A despeito do que eu seguia sentindo como o "nada" da cena -em vista da parcimônia das imagens, do convencionalismo das palavras, da aparente brusquidão dos personagens-, o tom transcendental da sequência noturna parecia persistir na manhã cinzenta. Por fim, vim a pensar que ela decerto persistia: a intensidade da noite anterior, sublinhada de modo expressionista, não abandonou nem a nós nem a eles. O que não seria mais que natural: a sequência anterior chegara ao clímax num close-up dos dois personagens resistindo ao desejo de se abraçarem -sem que se desse o desfecho. Mas então pensei: não, aquele tom persiste não como memória, mas como presente; ele persiste, sob nova coloração, no novo cenário matinal.
O convencionalismo, a parcimônia, a brusquidão mesma devem ser entendidas à luz do mesmo fervor expressionista da noite enluarada. É claro que, no novo cenário, o cosmo não será conivente com as palavras pronunciadas: estas sim é que buscam mal e mal velar a atração exercida por aquela mesma tonalidade. Mesmo o contraste entre os modos do casal -ele, algo deprimido, ela, um tanto frenética- sugere a mesma intenção de velar, de ocultar. Assim é que os imagino caminhando juntos, mas cada qual se mantendo apartado, pensando um no outro, tentando habituar-se ao que ocorreu entre eles e à consciência da situação alheia -incluída aí a resistência a pôr tudo às claras.
Minha hipótese crítica é de que esse modo de ver não é apenas uma suposição sobre como se sente ou deve se sentir o nosso casal, baseada em minha compreensão psicológica do seu relacionamento; creio antes que esse modo de ver parte de uma leitura, de uma percepção disso que, especificamente nessa cena bem à nossa frente (e, digamos, que em evidência completa), estou chamando de "tom transcendental" ou, por outra, de "nada". Devo agora explicitar essa leitura em apoio à minha hipótese. Minha descrição inicial do momento em questão foi tão discreta quanto possível, de modo a camuflar os termos que utilizei: um homem e uma mulher, de costas para os espectadores, caminham por uma estrada campestre vazia. De modo a examinar esse momento com mais vagar, prefiro rearranjar e recortar os termos da descrição: de costas para os espectadores/ juntos/ caminhando/ por uma estrada.

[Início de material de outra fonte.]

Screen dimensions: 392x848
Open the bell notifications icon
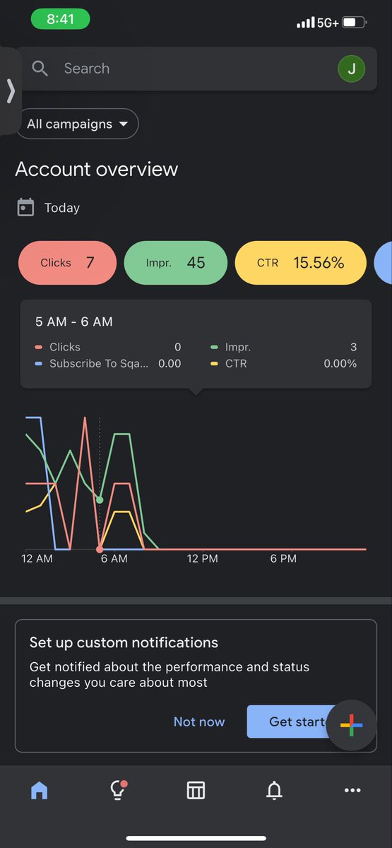click(x=274, y=791)
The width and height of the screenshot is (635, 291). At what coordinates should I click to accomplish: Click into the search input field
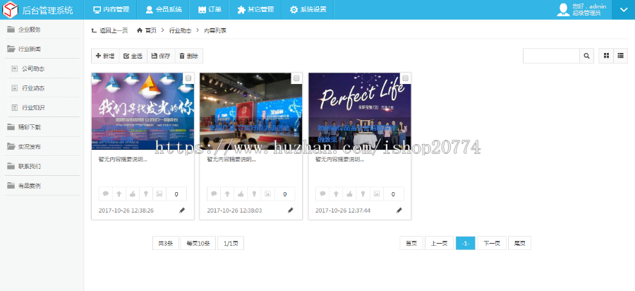[551, 56]
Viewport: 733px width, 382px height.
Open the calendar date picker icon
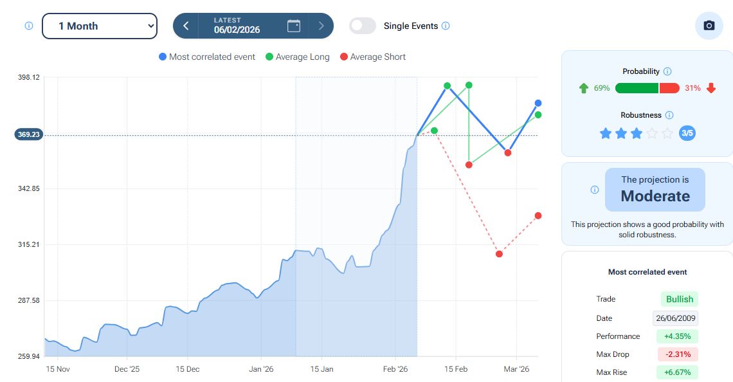click(294, 26)
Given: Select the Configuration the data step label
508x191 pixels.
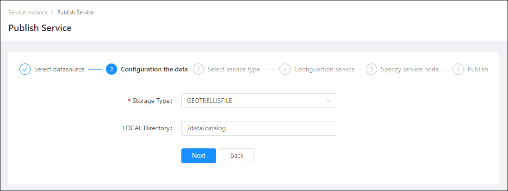Looking at the screenshot, I should coord(154,69).
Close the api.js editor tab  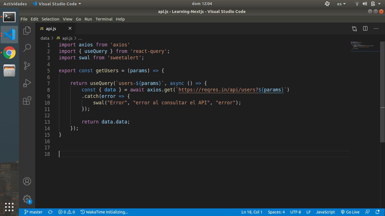(x=70, y=28)
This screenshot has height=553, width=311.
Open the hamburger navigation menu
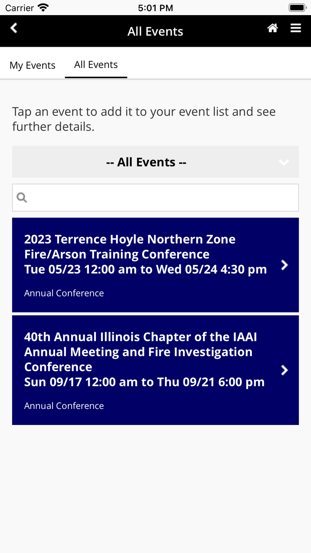tap(295, 28)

Tenho a impressão de que, de modo geral, a tomada de uma figura humana inteiramente de costas tende a sugerir uma inflexão de isolamento e vulnerabilidade, de reflexão solitária, de capacidade ou necessidade de pensar com os próprios botões. Imagino que todos recordem tomadas análogas de "O Vagabundo", de Charles Chaplin, distanciando-se por uma rua vazia. Tomadas assim fazem parte daquele grupo de imagens cinematográficas sublimes figurando isolamento, vulnerabilidade e também esperança; mas vale ainda notar que tais imagens parecem, quase que por natureza, constituir a cena final de um filme. Mas, então, o que uma delas está fazendo no meio de "Aconteceu Naquela Noite"? Em outros termos: como e por que essa tomada específica, neste contexto específico, evoca e inflete o acervo de imagens análogas que funcionam como cenas finais?
O pivô da inflexão está em que, ao mesmo passo que se mantêm apartados, cada qual pensando com seus próprios botões, os dois personagens movem-se na mesma direção, para longe de nós, espectadores. Um traço essencial do gênero da comédia de segundas núpcias, tal qual o defini, é a indicação final de que o casal central, ao reingressar no matrimônio, está cruzando um limite que nos exclui -mas sem que se abracem, sem que nos assegurem ou sinalizem que encontrarão (ou reencontrarão) a felicidade.